**YOUR ASSIGNMENT**
From the entries, copy every line that carries the string "Viewport".
Top of INFORMATION PROVIDED
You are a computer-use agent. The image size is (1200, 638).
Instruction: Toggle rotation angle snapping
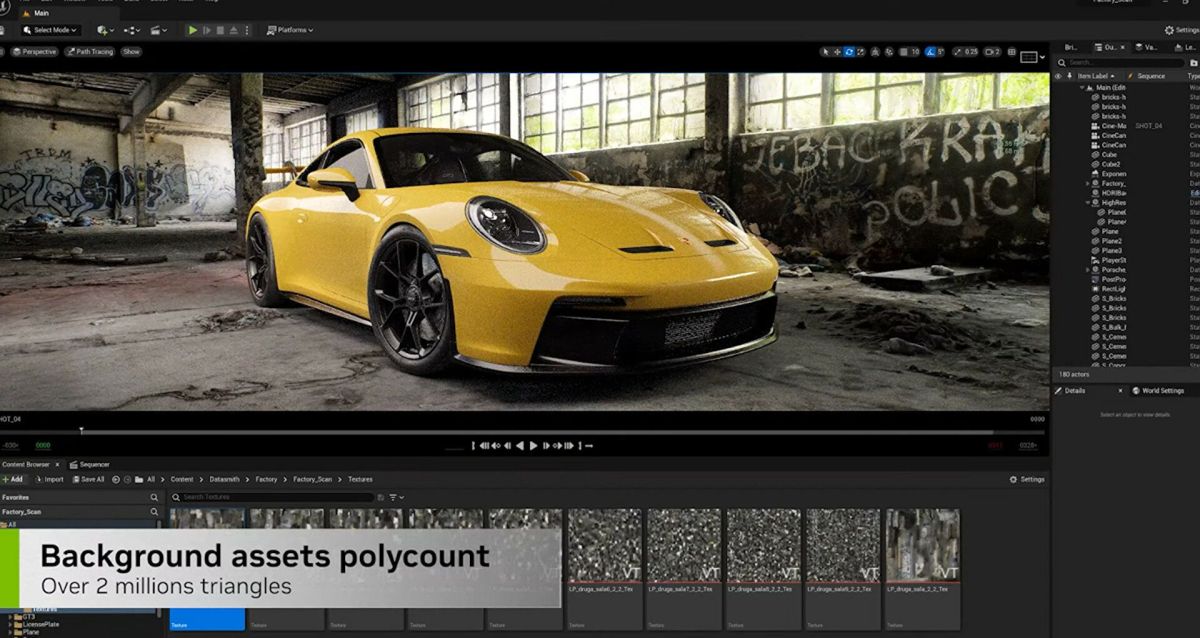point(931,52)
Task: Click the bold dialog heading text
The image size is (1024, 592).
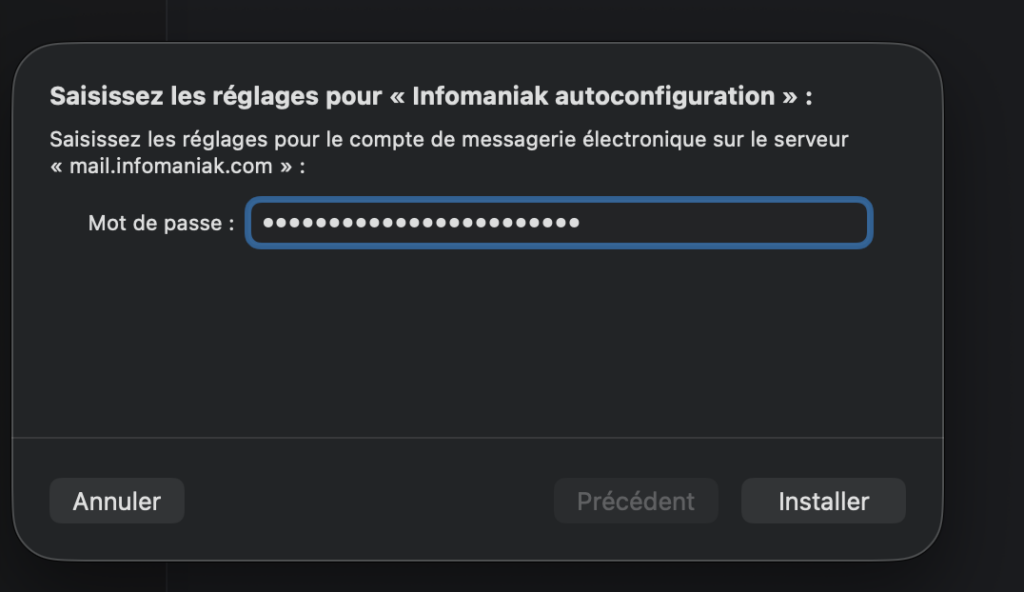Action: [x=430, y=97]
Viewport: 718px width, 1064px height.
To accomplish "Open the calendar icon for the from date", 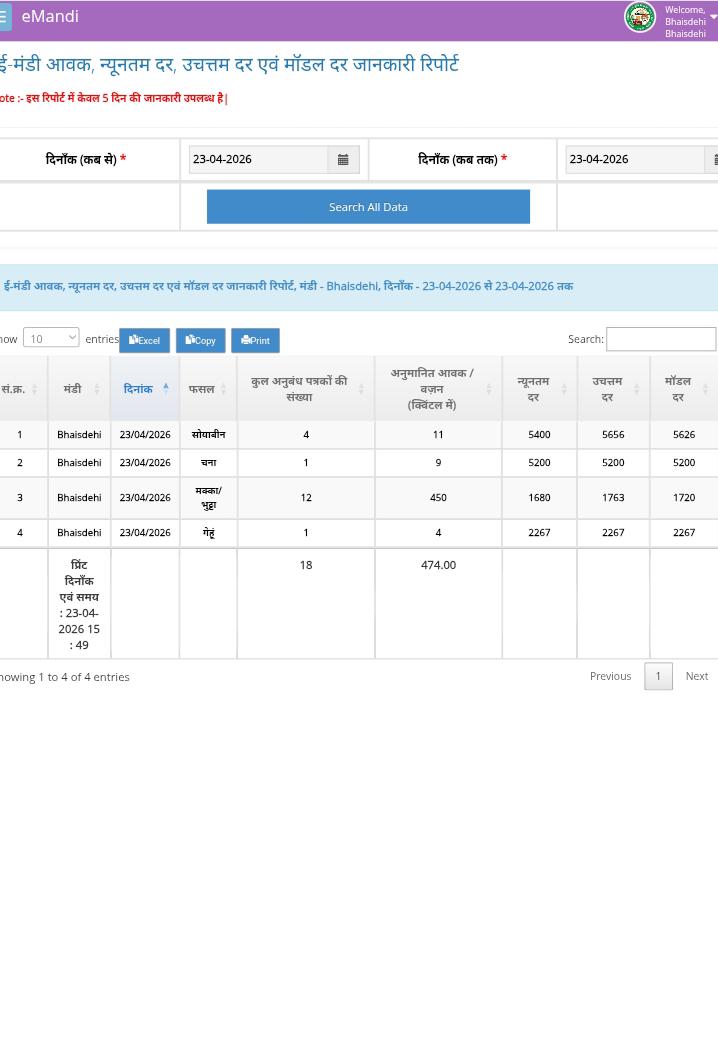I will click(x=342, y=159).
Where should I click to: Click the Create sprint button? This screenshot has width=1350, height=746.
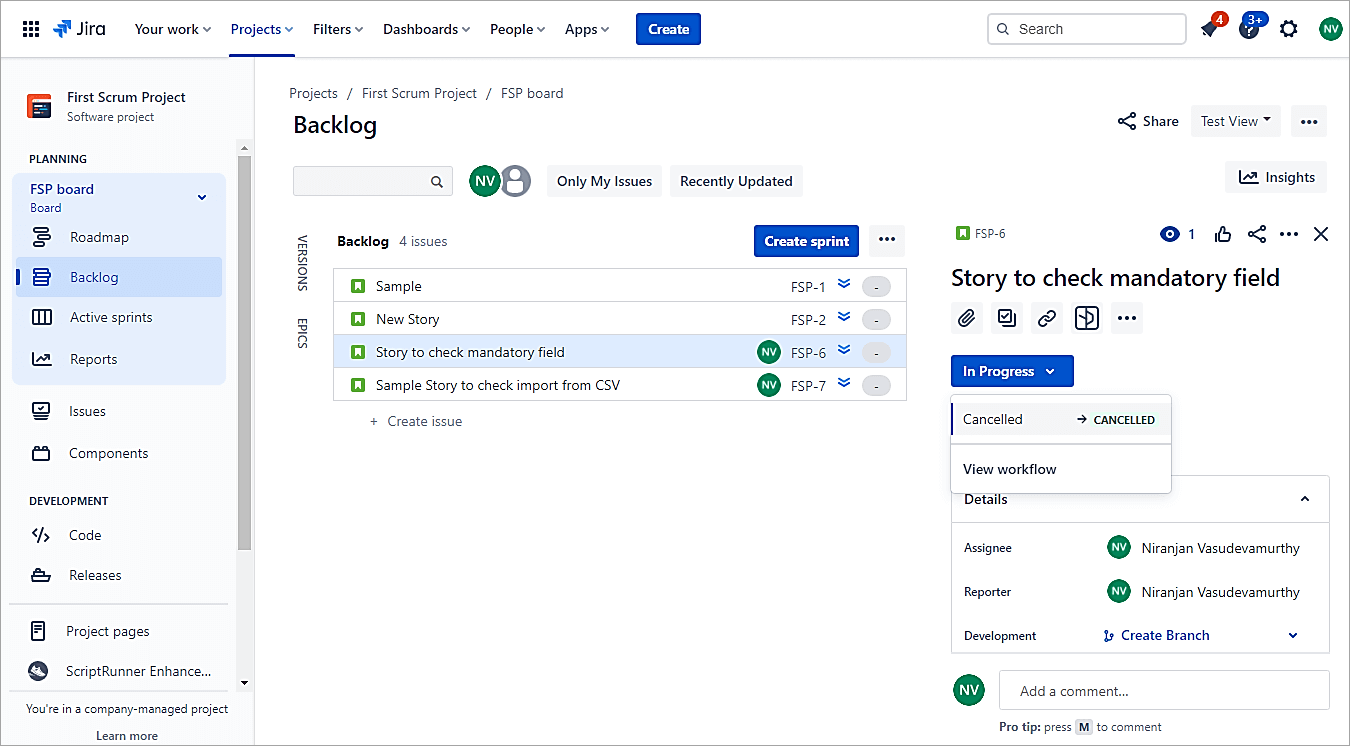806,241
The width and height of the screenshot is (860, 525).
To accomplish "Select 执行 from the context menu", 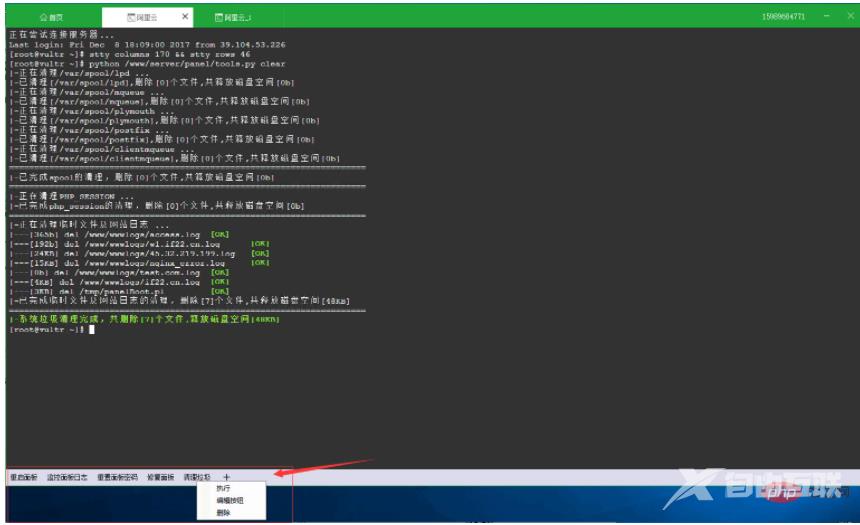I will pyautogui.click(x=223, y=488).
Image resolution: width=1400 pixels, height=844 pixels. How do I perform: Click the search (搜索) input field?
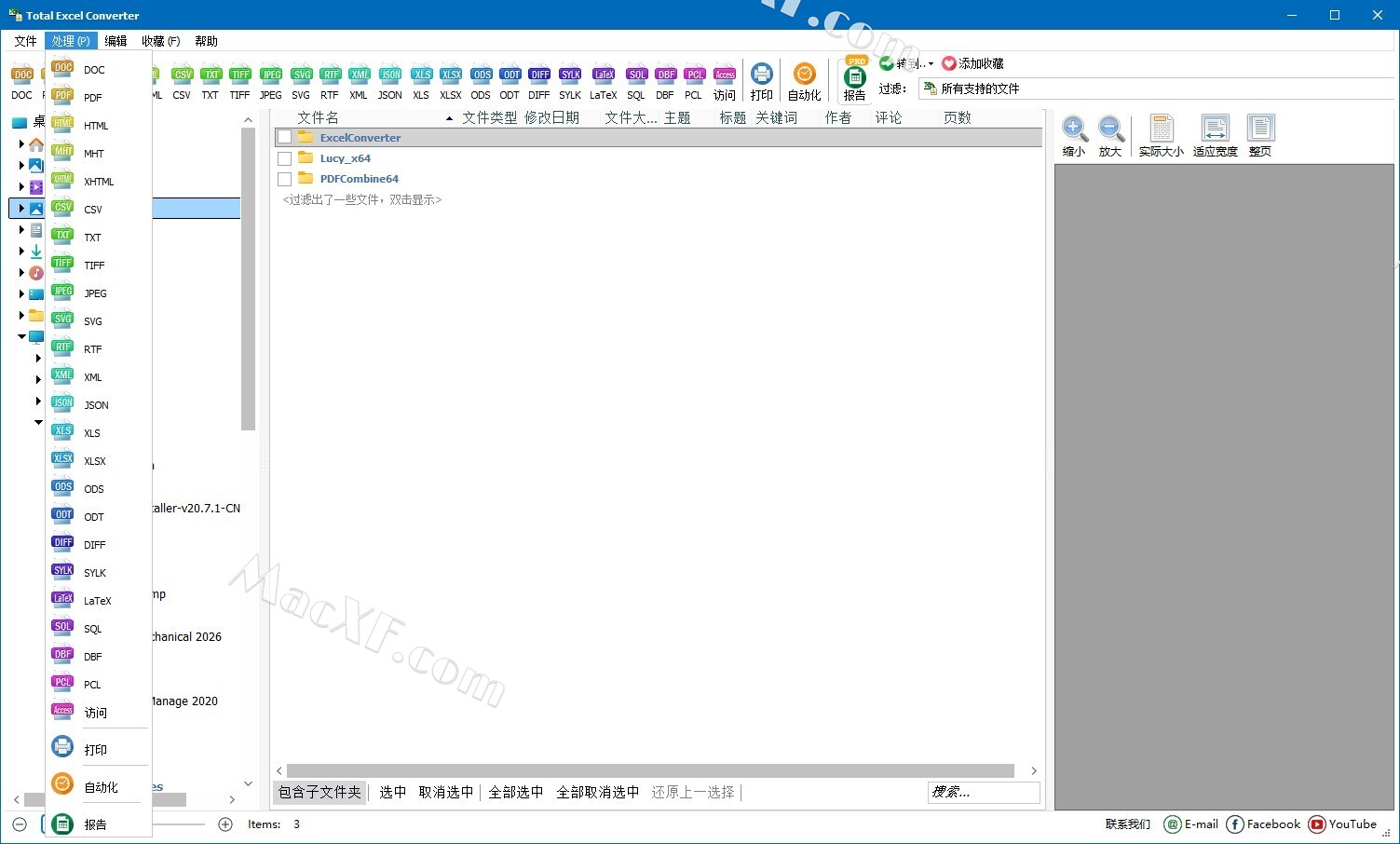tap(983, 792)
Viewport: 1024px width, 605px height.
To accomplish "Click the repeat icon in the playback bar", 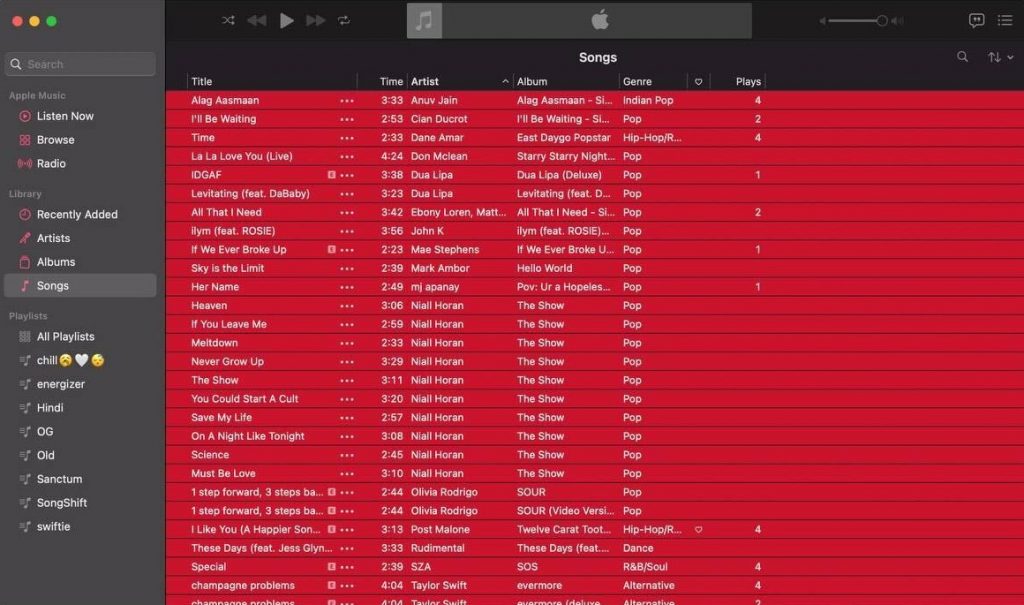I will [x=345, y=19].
Bottom of INFORMATION PROVIDED
**ANSWER AREA**
Viewport: 718px width, 1064px height.
Viewport: 1024px width, 605px height.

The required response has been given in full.